L’attentat de Saint-Pétersbourg, un coup dur pour Poutine ?
Akbarjon Djalilov, 22 ans. L'auteur de l'attentat-suicide du métro de Saint-Pétersbourg, ville natale du président russe, qui justement s'y trouvait, a aujourd'hui un nom. Il a aussi un visage, comme l'a officiellement annoncé hier le Comité d'enquête russe, alors que des photos d'un jeune homme à lunettes, en parka rouge et bonnet bleu, circulent depuis hier matin sur les réseaux sociaux.
Le Comité d'enquête a confirmé ainsi les informations obtenues plus tôt par l'AFP auprès des services secrets (GKNB) du Kirghizstan, ex-république soviétique d'Asie centrale, qui avait précisé que l'homme était originaire de la région d'Och, dans le sud du pays. L'auteur de l'attentat-suicide est né au Kirghizstan, mais n'a jamais eu de passeport kirghiz, a également indiqué hier la diplomatie de ce pays d'Asie centrale. « Nous soulignons que A. Djalilov n'a jamais eu de passeport kirghiz et qu'il a reçu en 2011 à l'âge de 16 ans un passeport russe, conformément aux demandes de son père de nationalité russe, et qu'il a résidé en permanence en Russie à partir de ce moment-là », a indiqué le ministère dans un communiqué. Entre-temps, le bilan de l'attaque de lundi a été confirmé à la hausse. Quatorze personnes ont péri dans l'explosion et 49 ont été blessées dans l'ancienne capitale impériale, qui est en deuil pour trois jours, selon la ministre de la Santé, Veronika Skvortsova.
Les enquêteurs russes ont également établi que « la bombe artisanale a pu être actionnée par un homme dont des restes ont été retrouvés dans le troisième wagon de la rame », a annoncé le Comité d'enquête dans un communiqué, sans préciser si le kamikaze faisait partie des morts décomptés. Toujours selon le comité, Djalilov était aussi celui qui avait déposé une seconde bombe dans une autre station du centre-ville, Plochtchad Vosstaniïa. Cette bombe avait été désamorcée à temps lundi par les services spécialisés. D'après plusieurs médias russes, la charge de cette seconde bombe était trois fois plus puissante que celle qui a explosé.
Premier kamikaze kirghiz
Très vite, la piste jihadiste a été évoquée par les médias russes, citant des sources sécuritaires, bien que l'attentat n'ait pas été revendiqué. Quelque 600 Kirghizs, venant notamment de la même région que Djalilov, ont de fait rejoint les groupes jihadistes en Irak et en Syrie, principalement l'organisation État islamique, laquelle appelle depuis des années à attaquer la Russie. « C'est toutefois la première fois qu'un kamikaze originaire d'Asie centrale commet un attentat en Russie ; en outre, le Kirghizstan est le pays le moins touché par le radicalisme islamique », rapporte Nathalie Ouvaroff, la correspondante de L'Orient-Le Jour à Moscou.

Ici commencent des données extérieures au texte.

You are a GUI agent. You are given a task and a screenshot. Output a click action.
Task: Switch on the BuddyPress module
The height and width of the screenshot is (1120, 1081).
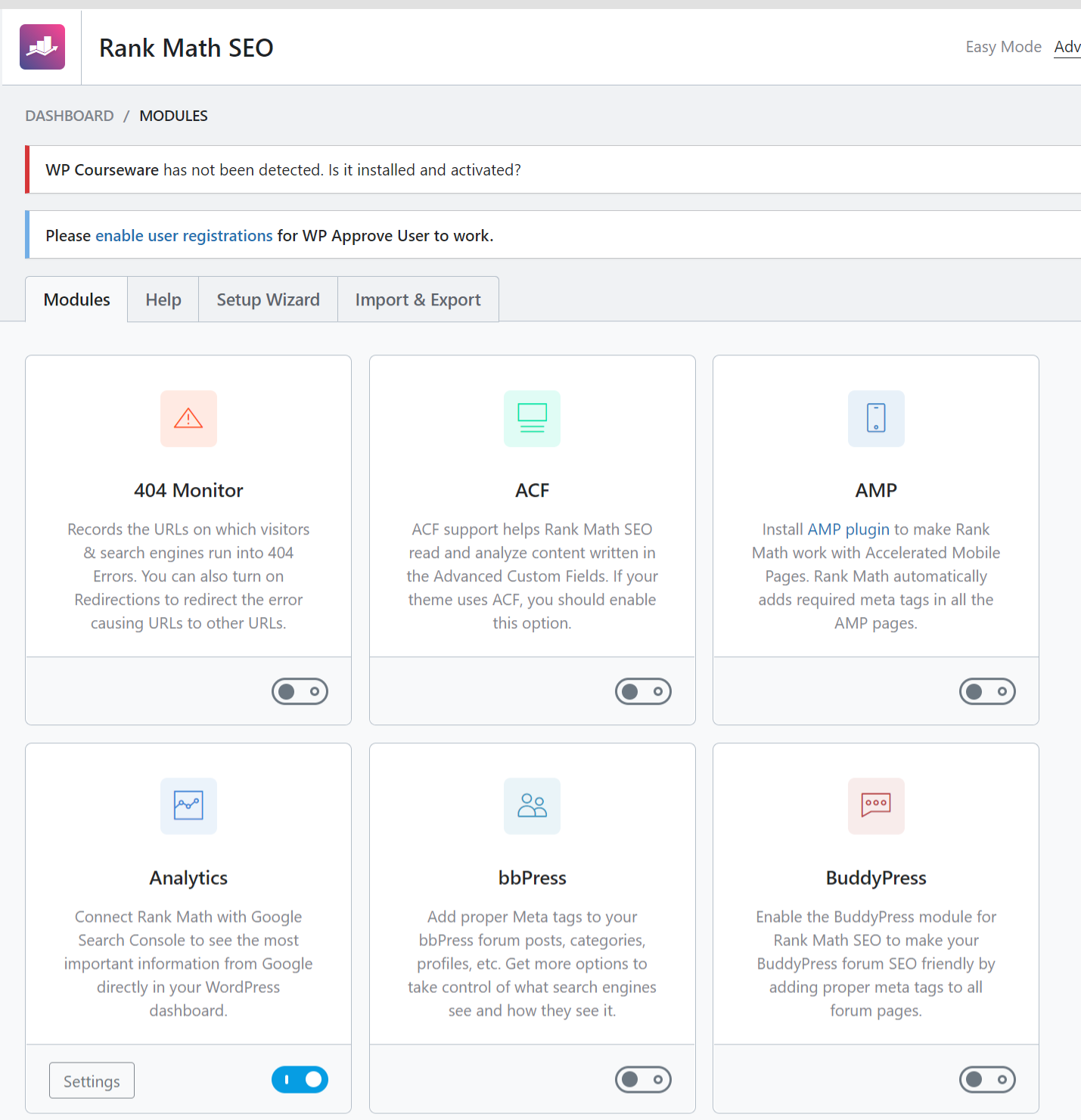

L'attentat de Saint-Pétersbourg n'est pas le premier en Russie. Deux attaques ont ainsi visé en 2009 et 2010 le métro de Moscou, faisant plus d'une soixantaine de morts. Mais le pays n'avait pas été aussi durement touché depuis l'explosion en plein vol le 31 octobre 2015 d'un avion reliant l'Égypte à la Russie avec 224 personnes à bord, un attentat revendiqué par l'EI. Depuis, des attaques ont frappé les instables républiques russes du Caucase et les services de sécurité russes ont annoncé à plusieurs reprises avoir démantelé des cellules jihadistes s'apprêtant à frapper Moscou et Saint-Pétersbourg. Pour Julien Nocetti, chercheur à l'Institut français des relations internationales (IFRI) et spécialiste de la politique de la Russie au Moyen-Orient, « ce n'était qu'une question de temps avant qu'ils ne réussissent, et viser la deuxième ville de Russie et fenêtre vers l'Europe comporte une forte dimension symbolique ».
Le fait que Saint-Pétersbourg soit la ville natale du président russe et qu'il s'y trouvait à ce moment-là n'est certainement pas anodin. L'impact de l'attentat n'en devient que plus fort et représente certainement un coup dur au président russe, dont l'intervention militaire en Syrie peut être l'une des causes, plus ou moins directes, de l'attaque. Basée en bonne partie sur la lutte antiterroriste, la popularité de Vladimir Poutine pourrait en prendre un coup, notamment à un an de la présidentielle et de la Coupe mondiale du football, un défi sécuritaire majeur. Critique de la politique migratoire de l'Europe, le président russe a vu lundi sa ville visée par un attentat commis justement par un émigré. « L'attentat montre que les autorités sont impuissantes à empêcher totalement le terrorisme islamiste sur le sol russe. Cela peut avoir des effets sur l'opinion de la jeunesse russe, qui tolère de moins en moins la corruption et l'impunité dont jouissent les dirigeants », souligne aussi Julien Nocetti à L'Orient-Le Jour. Néanmoins, selon le chercheur, il est également possible que l'attaque ait un effet inverse et contribue à « souder » la population russe autour de la figure forte et rassurante de Vladimir Poutine.